Looking ahead, ASI is eyeing new markets as they continue to expand, and as companies try to figure out how to make things faster.
“There’s been a lot of focus on batteries,” says Allington. “That technology has been changing. We worked on a battery line a couple of years ago and we’re working on getting more. That’s been a big area of growth for us.”
Construction for reverse osmosis media – media used to clean or desalinate water for drinking – has also been a major focus, along with the portions of layers inside cell phones and screen covers.
“As world trends go, then so does the technology,” says Allington. “Making it efficient and cost-effective is when we get brought in. That’s really where our expertise pays off because we’re used to working on so many other different types of systems. We can help a customer develop a process that’s never been done before, or to at least allow the flexibility that they can cover any different areas of the unknown.”

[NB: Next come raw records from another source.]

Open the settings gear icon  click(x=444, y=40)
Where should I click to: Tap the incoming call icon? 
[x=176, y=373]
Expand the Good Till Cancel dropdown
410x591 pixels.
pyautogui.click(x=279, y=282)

In some applications that means ASI builds them a lab oven and clients test it out for some while before buying a production oven.
To get into these new markets, ASI tries to add a new trade show every year. This past year, of course, has seen the cancellation and postponement of most large-scale gatherings, which has been detrimental to many industries.
“We’re doing something new called the Battery Show,” says Krueger. “We’ve made dryers that are used to make different batteries, so shows are good for our visibility and growing our market.”
As with most companies, ASI has felt the impact of COVID over the past year and a half, but has pulled through. As the company doesn’t have employees working in confined spaces, it was easier than for most to stay open and do so safely.
“We never shut down. Our manufacturing floor was always operating,” says Krueger. “There were always a couple of people in the office, and some people working from home. But the fallout we’re seeing now is the rapid price increases on all of the inputs to our system, like the metal, burners, fans, and electrical components that are just going up astronomically.”
To enhance future growth, ASI recently applied for a workforce development grant with a rigorous training schedule for all employees. Managers will also receive different types of managerial training in an effort to keep ASI competitive and efficient.
“I think working on our efficiency has been a major focus so we can do more with what we have before we get to the point where we need to expand,” says Allington.
As a smaller company with less than 50 employees, ASI is able to stay flexible, says Krueger, but there’s always room for improvement.
“We’re seeing a transition from the older generation, who are starting to retire, to younger people coming in and taking up a more managerial leadership type role. I think it’s really great timing for us as a company, to apply for a grant and get this type of training.”
Moving on from COVID, Allington sees the handling of future meetings continuing to limit numbers of people, as teleconference calls take up less time overall.
“That alone showed that it can be done,” he says of the trend to virtual meetings. “We got our VPN up and going right away, and that has allowed employees, who might have had to take a day off previously for any kind of reason, to bring their computer home and get work done. That has actually been great.”
As a younger generation graduates from school and enters the workforce, he thinks the flexibility of working in the office or from home will be very enticing. Regardless of which new practices stick and which don’t, Allington looks to the future with optimism.
“We’ve definitely learned a lot this last year,” he says, “and there’s a lot to explore throughout the upcoming years.”